═════ Data under study

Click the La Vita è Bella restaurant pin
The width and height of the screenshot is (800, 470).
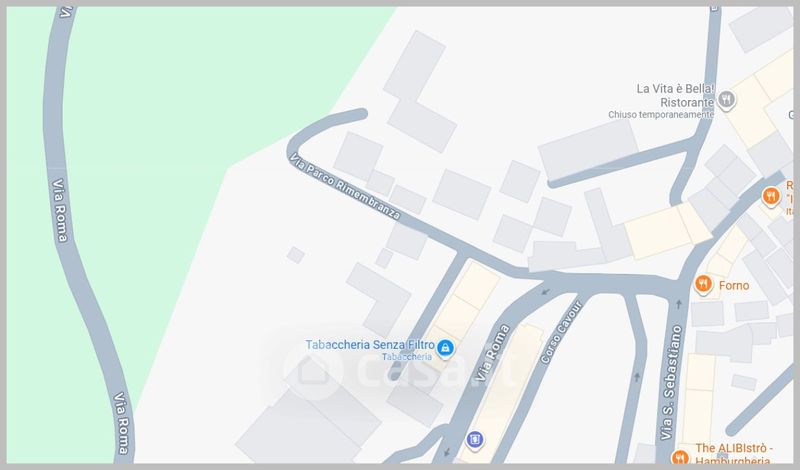coord(727,100)
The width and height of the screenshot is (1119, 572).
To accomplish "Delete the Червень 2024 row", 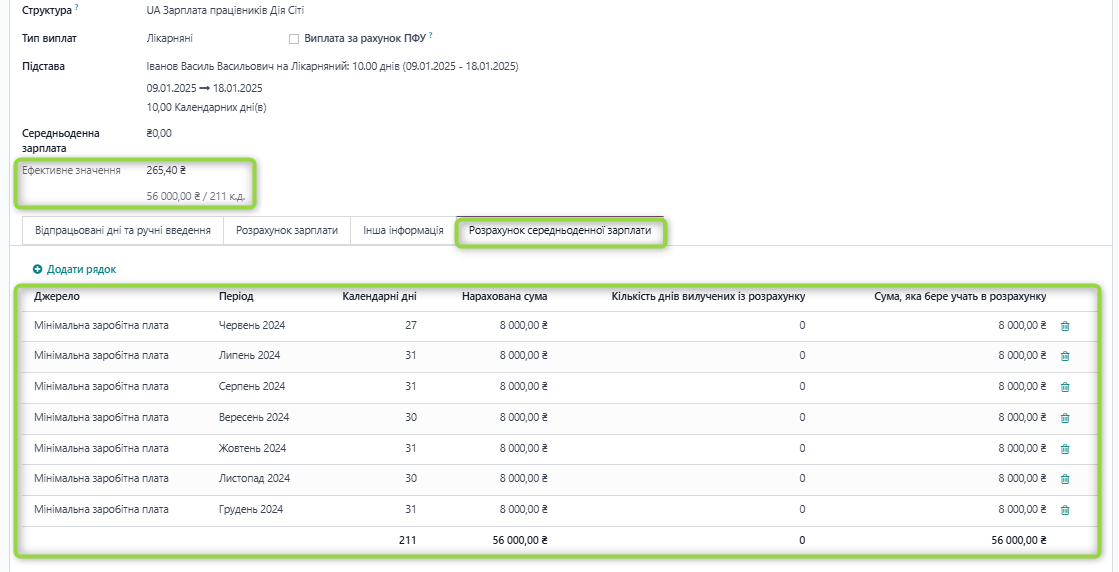I will tap(1064, 326).
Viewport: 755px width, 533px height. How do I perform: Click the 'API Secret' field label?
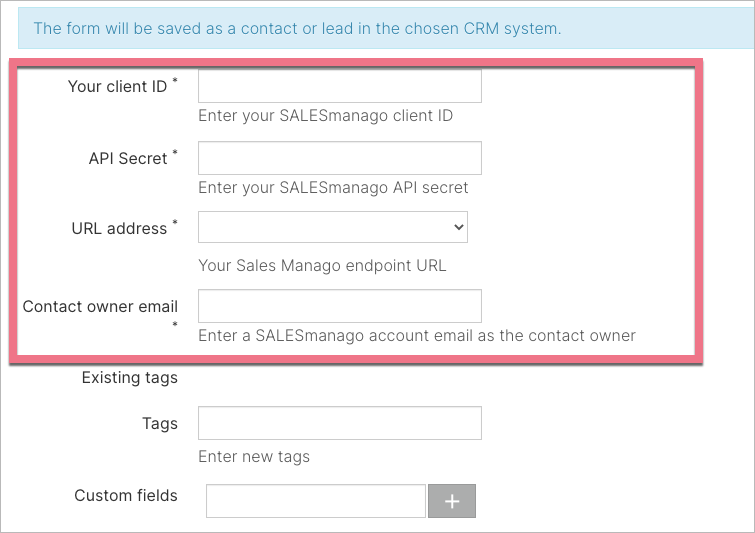tap(128, 158)
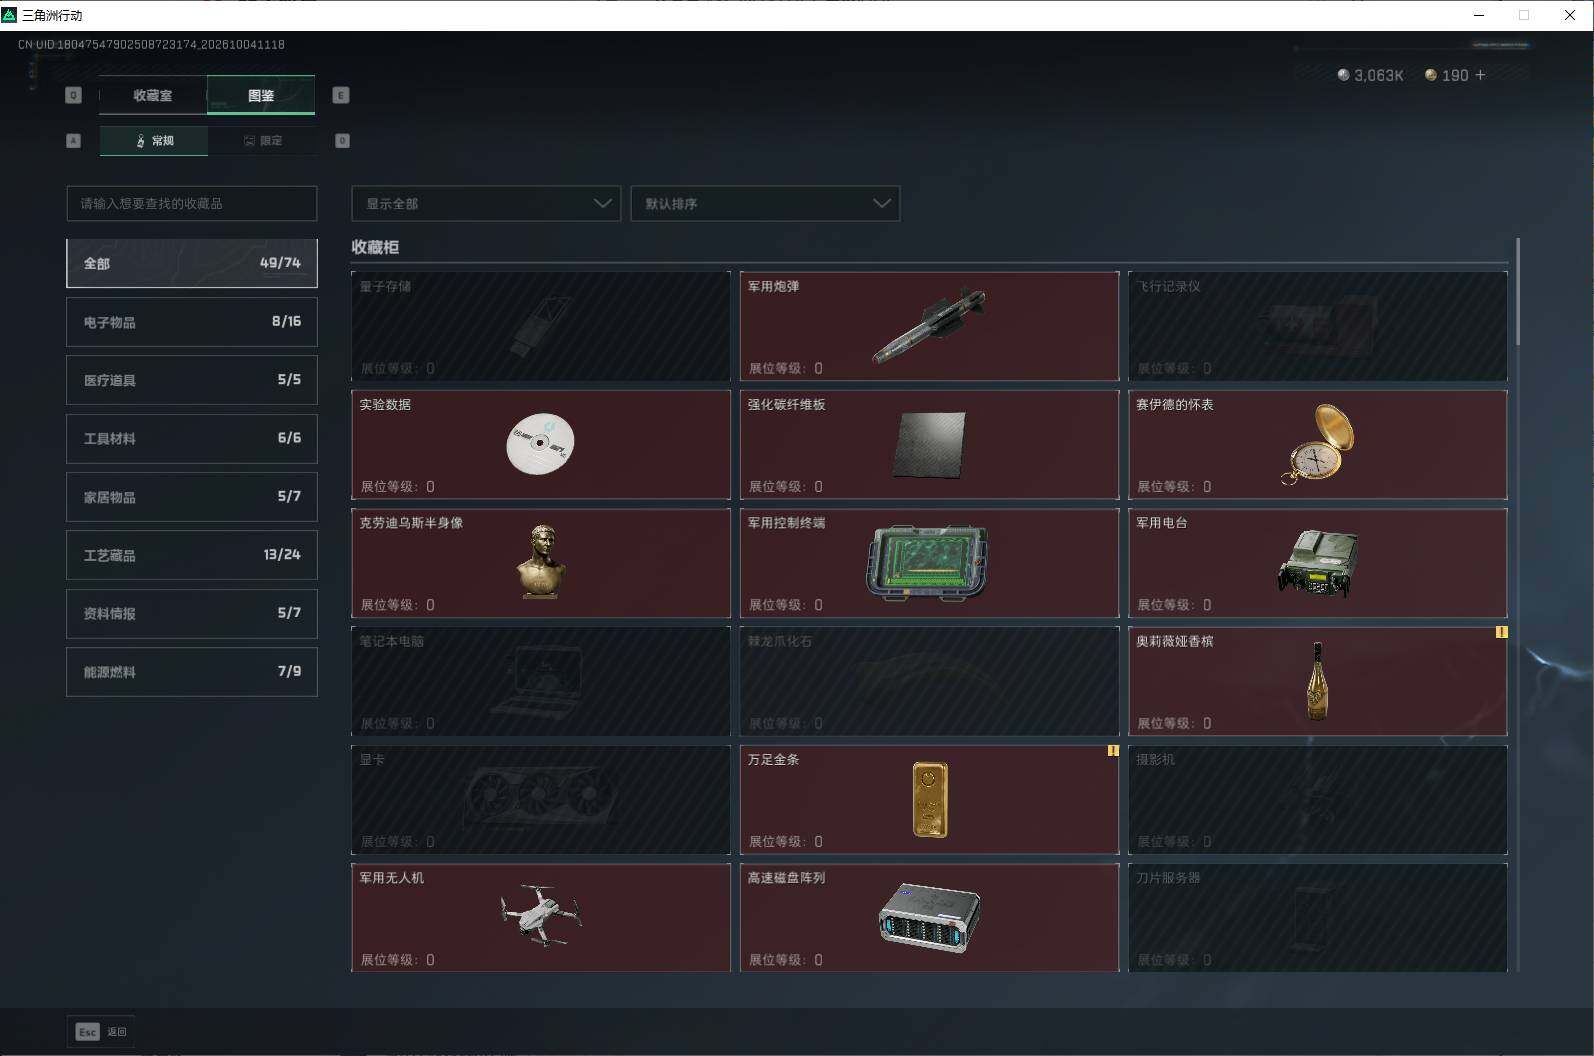Open the 显示全部 filter dropdown

point(486,203)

══════════

Exercise objective » Starting at the line that contains "Viewport: 755px width, 533px", write out every line through the final line of the entries, word for word; skip any pictures.

Completed task »
Viewport: 755px width, 533px height. How do I perform: Click the 'API Secret' field label?
tap(128, 158)
Open the 显示全部 filter dropdown

point(486,203)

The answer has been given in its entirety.